CHAPITRE XVIII

Evan Hart, debout, une main dans la poche, parlait à voix basse, l’air inquiet. Il avait le dos tourné au balcon, sa silhouette s’encadrait dans le carré noir de la fenêtre ; il était vêtu d’un costume bleu de coupe classique, et tenait un verre de scotch cubique dans la main gauche. Il avait enlevé sa cravate et l’avait rangée. Sara en voyait dépasser le bout sous le rabat de la poche de veste.

– Est-ce que vous en avez parlé à la police ?

Elle secoua la tête.

– Je saurais pas quoi leur dire.

Elle croisa les bras sur la poitrine, les frotta comme si elle avait froid.

– C’est comme avoir un fantôme chez soi. Je sens la présence de quelqu’un, mais je n’ai jamais rien vu. Il y a eu le cambriolage, et depuis… rien. On me dirait que je suis paranoïaque – à cause du cambriolage. Et je déteste qu’on me fasse la leçon.

– Ils auraient raison, en ce qui concerne la paranoïa. On ne peut pas être un bon courtier en Bourse si on n’est pas paranoïaque, répliqua Hart.

Il but une gorgée de Johnny Walker Black Label.

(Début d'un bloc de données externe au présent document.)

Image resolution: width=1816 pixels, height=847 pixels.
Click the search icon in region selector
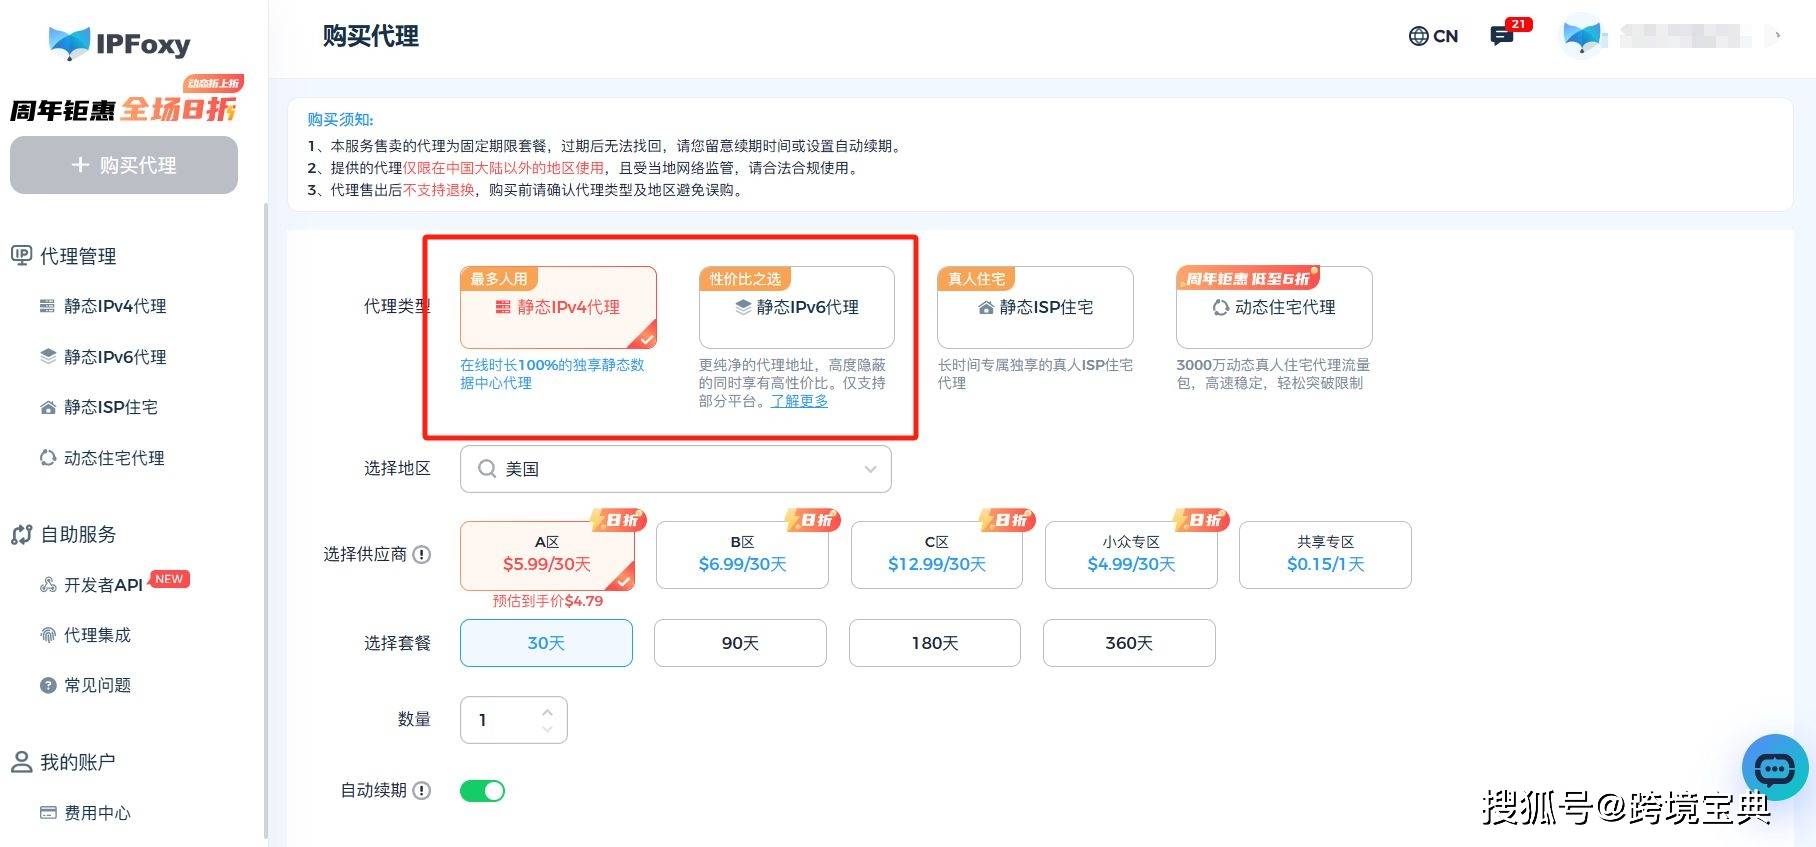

– Parce qu’il y a toujours quelqu’un qui veut réellement votre peau, précisa-t-elle, concluant ainsi la traditionnelle plaisanterie.

Elle déambula dans la pièce, dans sa direction. Elle avait un verre à la main, elle aussi, un Martini vodka avec trois olives. Elle regarda dehors, par la fenêtre, par-dessus l’immeuble d’en face, vers le parc.

– À dire vrai, j’ai un peu peur. Une femme a été tuée de l’autre côté de la rue, et le type qui était avec elle est encore dans le coma. C’est arrivé il y a quelques jours, peu de temps après le cambriolage. Ils n’ont arrêté personne pour l’instant – ils disent que les mômes des gangs ont fait le coup. Je n’en ai jamais vu dans le coin. On était en sécurité jusqu’à présent, en principe. J’allais me promener autour du lac, mais j’ai arrêté.

Le visage de Hart redevint sérieux. Il tendit la main et lui frôla le bras du bout des doigts.

– Vous devriez peut-être songer à déménager.

– J’ai un bail, rétorqua Sara, s’éloignant du balcon, pour s’approcher de lui. Et cet appartement est vraiment commode, pour aller au boulot. Il devrait être à l’abri des intrusions. Il est à l’abri des intrusions. J’ai changé les serrures, j’ai une porte blindée. Je ne sais pas…

Hart marcha jusqu’au balcon, regarda au-dehors, lui tournant le dos. Elle se demanda si elle le rendait nerveux.

– C’est un beau quartier. Et je crois qu’au fond il n’y a plus d’endroit où l’on soit complètement en sécurité. Ça n’existe plus.

Il y eut un moment de silence, puis elle demanda :

– Est-ce que je vous rends nerveux ?

Il se retourna, un sourire timide mourant sur ses lèvres.

– Ouais, un peu.

– Pourquoi ?

Il haussa les épaules.

– Je vous aime beaucoup trop. Vous êtes très séduisante… Je ne sais pas, je ne suis pas très doué pour ce genre de choses.

– Ça n’est pas très facile. Écoutez, venez vous asseoir près de moi, je mettrai la tête sur votre épaulé, et nous aviserons.

Il haussa à nouveau les épaules.

– D’accord.

Il posa son verre, traversa la pièce, s’assit rapidement, passa son bras autour des épaules de Sara, et elle enfouit sa tête dans sa poitrine.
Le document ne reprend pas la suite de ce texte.